◆ **Data shown**:
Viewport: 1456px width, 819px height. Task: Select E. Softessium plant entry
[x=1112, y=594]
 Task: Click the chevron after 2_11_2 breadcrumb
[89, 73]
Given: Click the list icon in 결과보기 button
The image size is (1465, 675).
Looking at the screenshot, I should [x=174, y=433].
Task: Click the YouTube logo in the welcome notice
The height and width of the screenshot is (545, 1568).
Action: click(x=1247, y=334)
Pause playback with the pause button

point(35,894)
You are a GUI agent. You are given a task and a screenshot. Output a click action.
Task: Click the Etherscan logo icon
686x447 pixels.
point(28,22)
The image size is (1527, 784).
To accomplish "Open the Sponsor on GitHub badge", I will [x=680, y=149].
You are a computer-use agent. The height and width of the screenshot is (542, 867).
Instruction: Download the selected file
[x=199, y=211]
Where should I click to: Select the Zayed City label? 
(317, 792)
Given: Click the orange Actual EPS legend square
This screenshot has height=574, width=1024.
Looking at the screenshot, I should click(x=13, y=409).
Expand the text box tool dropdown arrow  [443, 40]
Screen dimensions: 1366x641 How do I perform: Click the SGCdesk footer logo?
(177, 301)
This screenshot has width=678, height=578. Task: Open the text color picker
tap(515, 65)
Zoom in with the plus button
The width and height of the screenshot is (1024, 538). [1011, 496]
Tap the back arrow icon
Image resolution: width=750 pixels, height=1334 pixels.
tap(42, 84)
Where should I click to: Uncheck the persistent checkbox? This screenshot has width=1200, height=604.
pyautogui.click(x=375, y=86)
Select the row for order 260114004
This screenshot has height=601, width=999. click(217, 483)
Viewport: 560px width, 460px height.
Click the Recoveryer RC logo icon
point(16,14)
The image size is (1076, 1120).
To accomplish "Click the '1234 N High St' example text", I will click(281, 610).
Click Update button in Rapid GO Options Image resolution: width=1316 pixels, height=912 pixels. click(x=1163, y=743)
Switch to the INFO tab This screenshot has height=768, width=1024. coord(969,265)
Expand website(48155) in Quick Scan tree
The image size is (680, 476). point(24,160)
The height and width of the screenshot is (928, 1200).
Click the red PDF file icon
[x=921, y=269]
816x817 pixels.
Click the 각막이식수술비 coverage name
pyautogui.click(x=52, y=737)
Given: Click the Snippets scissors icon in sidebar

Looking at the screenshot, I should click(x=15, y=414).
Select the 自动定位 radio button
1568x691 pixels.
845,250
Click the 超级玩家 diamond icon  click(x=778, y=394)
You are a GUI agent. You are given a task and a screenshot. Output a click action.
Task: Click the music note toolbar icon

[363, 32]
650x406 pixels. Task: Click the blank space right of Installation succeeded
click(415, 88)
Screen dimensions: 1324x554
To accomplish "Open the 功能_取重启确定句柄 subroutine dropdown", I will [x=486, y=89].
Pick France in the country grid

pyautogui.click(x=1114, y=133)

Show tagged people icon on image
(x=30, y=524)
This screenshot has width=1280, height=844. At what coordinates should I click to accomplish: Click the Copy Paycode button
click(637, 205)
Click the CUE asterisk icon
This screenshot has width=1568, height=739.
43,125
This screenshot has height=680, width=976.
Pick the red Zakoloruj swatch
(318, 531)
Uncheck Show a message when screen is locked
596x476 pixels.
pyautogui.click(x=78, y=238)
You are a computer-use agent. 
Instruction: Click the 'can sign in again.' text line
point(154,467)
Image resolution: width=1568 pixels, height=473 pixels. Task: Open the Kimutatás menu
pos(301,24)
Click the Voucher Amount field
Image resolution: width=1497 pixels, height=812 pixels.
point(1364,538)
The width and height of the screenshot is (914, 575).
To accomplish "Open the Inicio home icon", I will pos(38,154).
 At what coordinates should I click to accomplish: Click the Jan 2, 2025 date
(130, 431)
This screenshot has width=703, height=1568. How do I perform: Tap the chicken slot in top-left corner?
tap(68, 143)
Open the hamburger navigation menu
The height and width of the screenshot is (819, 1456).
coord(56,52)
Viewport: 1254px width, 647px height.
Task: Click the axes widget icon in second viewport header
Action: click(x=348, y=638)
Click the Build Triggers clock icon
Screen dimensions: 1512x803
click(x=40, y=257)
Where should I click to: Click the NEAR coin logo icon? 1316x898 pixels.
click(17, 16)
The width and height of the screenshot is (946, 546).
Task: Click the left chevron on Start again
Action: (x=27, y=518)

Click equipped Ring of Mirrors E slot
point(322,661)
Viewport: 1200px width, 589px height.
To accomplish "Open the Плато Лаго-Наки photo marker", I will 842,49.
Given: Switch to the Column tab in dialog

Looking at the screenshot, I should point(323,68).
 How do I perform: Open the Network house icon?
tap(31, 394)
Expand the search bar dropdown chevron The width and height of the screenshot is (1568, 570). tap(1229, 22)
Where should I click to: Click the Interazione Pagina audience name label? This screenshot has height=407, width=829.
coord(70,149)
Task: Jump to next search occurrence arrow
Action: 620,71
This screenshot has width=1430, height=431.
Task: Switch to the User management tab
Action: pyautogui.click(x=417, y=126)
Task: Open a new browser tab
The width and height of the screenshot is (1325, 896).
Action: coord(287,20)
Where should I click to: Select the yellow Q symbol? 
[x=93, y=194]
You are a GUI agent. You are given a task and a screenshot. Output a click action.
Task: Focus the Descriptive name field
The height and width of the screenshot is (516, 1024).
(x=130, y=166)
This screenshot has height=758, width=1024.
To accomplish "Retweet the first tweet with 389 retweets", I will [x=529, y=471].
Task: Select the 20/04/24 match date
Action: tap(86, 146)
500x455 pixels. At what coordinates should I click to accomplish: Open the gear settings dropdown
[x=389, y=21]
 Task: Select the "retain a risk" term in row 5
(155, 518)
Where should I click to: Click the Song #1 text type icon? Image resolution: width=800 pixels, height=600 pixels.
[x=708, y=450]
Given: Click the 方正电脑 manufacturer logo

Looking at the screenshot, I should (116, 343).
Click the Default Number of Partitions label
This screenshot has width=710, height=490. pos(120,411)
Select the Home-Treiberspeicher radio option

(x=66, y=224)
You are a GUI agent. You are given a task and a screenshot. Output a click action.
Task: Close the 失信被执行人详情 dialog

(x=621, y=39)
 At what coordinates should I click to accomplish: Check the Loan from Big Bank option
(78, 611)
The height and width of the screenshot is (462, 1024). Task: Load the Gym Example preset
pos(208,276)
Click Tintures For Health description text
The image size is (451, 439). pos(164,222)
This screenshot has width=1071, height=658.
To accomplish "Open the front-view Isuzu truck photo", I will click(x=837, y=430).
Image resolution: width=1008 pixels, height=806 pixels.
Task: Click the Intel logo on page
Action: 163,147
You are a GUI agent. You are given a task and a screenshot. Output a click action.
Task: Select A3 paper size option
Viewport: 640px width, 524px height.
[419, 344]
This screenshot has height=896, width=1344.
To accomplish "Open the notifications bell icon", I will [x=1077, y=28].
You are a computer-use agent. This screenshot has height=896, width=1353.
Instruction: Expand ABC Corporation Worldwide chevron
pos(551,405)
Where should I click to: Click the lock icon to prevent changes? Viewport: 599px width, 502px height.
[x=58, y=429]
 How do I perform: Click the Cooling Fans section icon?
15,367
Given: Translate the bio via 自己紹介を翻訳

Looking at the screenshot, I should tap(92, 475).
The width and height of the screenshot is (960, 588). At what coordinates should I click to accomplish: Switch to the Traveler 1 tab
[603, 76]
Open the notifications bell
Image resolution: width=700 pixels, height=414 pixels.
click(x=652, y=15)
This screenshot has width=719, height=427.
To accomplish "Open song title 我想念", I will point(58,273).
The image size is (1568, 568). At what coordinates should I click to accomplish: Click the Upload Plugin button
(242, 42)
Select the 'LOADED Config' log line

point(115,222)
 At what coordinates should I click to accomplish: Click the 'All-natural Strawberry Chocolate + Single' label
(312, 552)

◆ **Task to complete**:
Restate every line of the data word for word.

◆ **Task answer**:
Viewport: 1456px width, 819px height. Task: Select E. Softessium plant entry
[x=1112, y=594]
 Task: Click the chevron after 2_11_2 breadcrumb
[89, 73]
Given: Click the list icon in 결과보기 button
The image size is (1465, 675).
Looking at the screenshot, I should [x=174, y=433].
Task: Click the YouTube logo in the welcome notice
The height and width of the screenshot is (545, 1568).
Action: click(x=1247, y=334)
Pause playback with the pause button

point(35,894)
You are a GUI agent. You are given a task and a screenshot. Output a click action.
Task: Click the Etherscan logo icon
686x447 pixels.
point(28,22)
The image size is (1527, 784).
To accomplish "Open the Sponsor on GitHub badge", I will [x=680, y=149].
You are a computer-use agent. The height and width of the screenshot is (542, 867).
Instruction: Download the selected file
[x=199, y=211]
Where should I click to: Select the Zayed City label? 
(317, 792)
Given: Click the orange Actual EPS legend square
This screenshot has height=574, width=1024.
Looking at the screenshot, I should click(x=13, y=409).
Expand the text box tool dropdown arrow  [443, 40]
Screen dimensions: 1366x641 How do I perform: Click the SGCdesk footer logo?
(177, 301)
This screenshot has width=678, height=578. Task: Open the text color picker
tap(515, 65)
Zoom in with the plus button
The width and height of the screenshot is (1024, 538). [1011, 496]
Tap the back arrow icon
Image resolution: width=750 pixels, height=1334 pixels.
tap(42, 84)
Where should I click to: Uncheck the persistent checkbox? This screenshot has width=1200, height=604.
pyautogui.click(x=375, y=86)
Select the row for order 260114004
This screenshot has height=601, width=999. click(217, 483)
Viewport: 560px width, 460px height.
Click the Recoveryer RC logo icon
point(16,14)
The image size is (1076, 1120).
To accomplish "Click the '1234 N High St' example text", I will click(281, 610).
Click Update button in Rapid GO Options Image resolution: width=1316 pixels, height=912 pixels. click(x=1163, y=743)
Switch to the INFO tab This screenshot has height=768, width=1024. coord(969,265)
Expand website(48155) in Quick Scan tree
The image size is (680, 476). point(24,160)
The height and width of the screenshot is (928, 1200).
Click the red PDF file icon
[x=921, y=269]
816x817 pixels.
Click the 각막이식수술비 coverage name
pyautogui.click(x=52, y=737)
Given: Click the Snippets scissors icon in sidebar

Looking at the screenshot, I should click(x=15, y=414).
Select the 自动定位 radio button
1568x691 pixels.
845,250
Click the 超级玩家 diamond icon  click(x=778, y=394)
You are a GUI agent. You are given a task and a screenshot. Output a click action.
Task: Click the music note toolbar icon

[363, 32]
650x406 pixels. Task: Click the blank space right of Installation succeeded
click(415, 88)
Screen dimensions: 1324x554
To accomplish "Open the 功能_取重启确定句柄 subroutine dropdown", I will [x=486, y=89].
Pick France in the country grid

pyautogui.click(x=1114, y=133)

Show tagged people icon on image
(x=30, y=524)
This screenshot has width=1280, height=844. At what coordinates should I click to accomplish: Click the Copy Paycode button
click(637, 205)
Click the CUE asterisk icon
This screenshot has width=1568, height=739.
43,125
This screenshot has height=680, width=976.
Pick the red Zakoloruj swatch
(318, 531)
Uncheck Show a message when screen is locked
596x476 pixels.
pyautogui.click(x=78, y=238)
You are a computer-use agent. 
Instruction: Click the 'can sign in again.' text line
point(154,467)
Image resolution: width=1568 pixels, height=473 pixels. Task: Open the Kimutatás menu
pos(301,24)
Click the Voucher Amount field
Image resolution: width=1497 pixels, height=812 pixels.
point(1364,538)
The width and height of the screenshot is (914, 575).
To accomplish "Open the Inicio home icon", I will pos(38,154).
 At what coordinates should I click to accomplish: Click the Jan 2, 2025 date
(130, 431)
This screenshot has width=703, height=1568. How do I perform: Tap the chicken slot in top-left corner?
tap(68, 143)
Open the hamburger navigation menu
The height and width of the screenshot is (819, 1456).
coord(56,52)
Viewport: 1254px width, 647px height.
Task: Click the axes widget icon in second viewport header
Action: click(x=348, y=638)
Click the Build Triggers clock icon
Screen dimensions: 1512x803
click(x=40, y=257)
Where should I click to: Click the NEAR coin logo icon? 1316x898 pixels.
click(17, 16)
The width and height of the screenshot is (946, 546).
Task: Click the left chevron on Start again
Action: (x=27, y=518)

Click equipped Ring of Mirrors E slot
point(322,661)
Viewport: 1200px width, 589px height.
To accomplish "Open the Плато Лаго-Наки photo marker", I will 842,49.
Given: Switch to the Column tab in dialog

Looking at the screenshot, I should point(323,68).
 How do I perform: Open the Network house icon?
tap(31, 394)
Expand the search bar dropdown chevron The width and height of the screenshot is (1568, 570). tap(1229, 22)
Where should I click to: Click the Interazione Pagina audience name label? This screenshot has height=407, width=829.
coord(70,149)
Task: Jump to next search occurrence arrow
Action: 620,71
This screenshot has width=1430, height=431.
Task: Switch to the User management tab
Action: pyautogui.click(x=417, y=126)
Task: Open a new browser tab
The width and height of the screenshot is (1325, 896).
Action: coord(287,20)
Where should I click to: Select the yellow Q symbol? 
[x=93, y=194]
You are a GUI agent. You are given a task and a screenshot. Output a click action.
Task: Focus the Descriptive name field
The height and width of the screenshot is (516, 1024).
(x=130, y=166)
This screenshot has height=758, width=1024.
To accomplish "Retweet the first tweet with 389 retweets", I will [x=529, y=471].
Task: Select the 20/04/24 match date
Action: tap(86, 146)
500x455 pixels. At what coordinates should I click to accomplish: Open the gear settings dropdown
[x=389, y=21]
 Task: Select the "retain a risk" term in row 5
(155, 518)
Where should I click to: Click the Song #1 text type icon? Image resolution: width=800 pixels, height=600 pixels.
[x=708, y=450]
Given: Click the 方正电脑 manufacturer logo

Looking at the screenshot, I should (116, 343).
Click the Default Number of Partitions label
This screenshot has width=710, height=490. pos(120,411)
Select the Home-Treiberspeicher radio option

(x=66, y=224)
You are a GUI agent. You are given a task and a screenshot. Output a click action.
Task: Close the 失信被执行人详情 dialog

(x=621, y=39)
 At what coordinates should I click to accomplish: Check the Loan from Big Bank option
(78, 611)
The height and width of the screenshot is (462, 1024). Task: Load the Gym Example preset
pos(208,276)
Click Tintures For Health description text
The image size is (451, 439). pos(164,222)
This screenshot has width=1071, height=658.
To accomplish "Open the front-view Isuzu truck photo", I will click(x=837, y=430).
Image resolution: width=1008 pixels, height=806 pixels.
Task: Click the Intel logo on page
Action: 163,147
You are a GUI agent. You are given a task and a screenshot. Output a click action.
Task: Select A3 paper size option
Viewport: 640px width, 524px height.
[419, 344]
This screenshot has height=896, width=1344.
To accomplish "Open the notifications bell icon", I will [x=1077, y=28].
You are a computer-use agent. This screenshot has height=896, width=1353.
Instruction: Expand ABC Corporation Worldwide chevron
pos(551,405)
Where should I click to: Click the lock icon to prevent changes? Viewport: 599px width, 502px height.
[x=58, y=429]
 How do I perform: Click the Cooling Fans section icon?
15,367
Given: Translate the bio via 自己紹介を翻訳

Looking at the screenshot, I should tap(92, 475).
The width and height of the screenshot is (960, 588). At what coordinates should I click to accomplish: Switch to the Traveler 1 tab
[603, 76]
Open the notifications bell
Image resolution: width=700 pixels, height=414 pixels.
click(x=652, y=15)
This screenshot has width=719, height=427.
To accomplish "Open song title 我想念", I will point(58,273).
The image size is (1568, 568). At what coordinates should I click to accomplish: Click the Upload Plugin button
(242, 42)
Select the 'LOADED Config' log line

point(115,222)
 At what coordinates should I click to accomplish: Click the 'All-natural Strawberry Chocolate + Single' label
(312, 552)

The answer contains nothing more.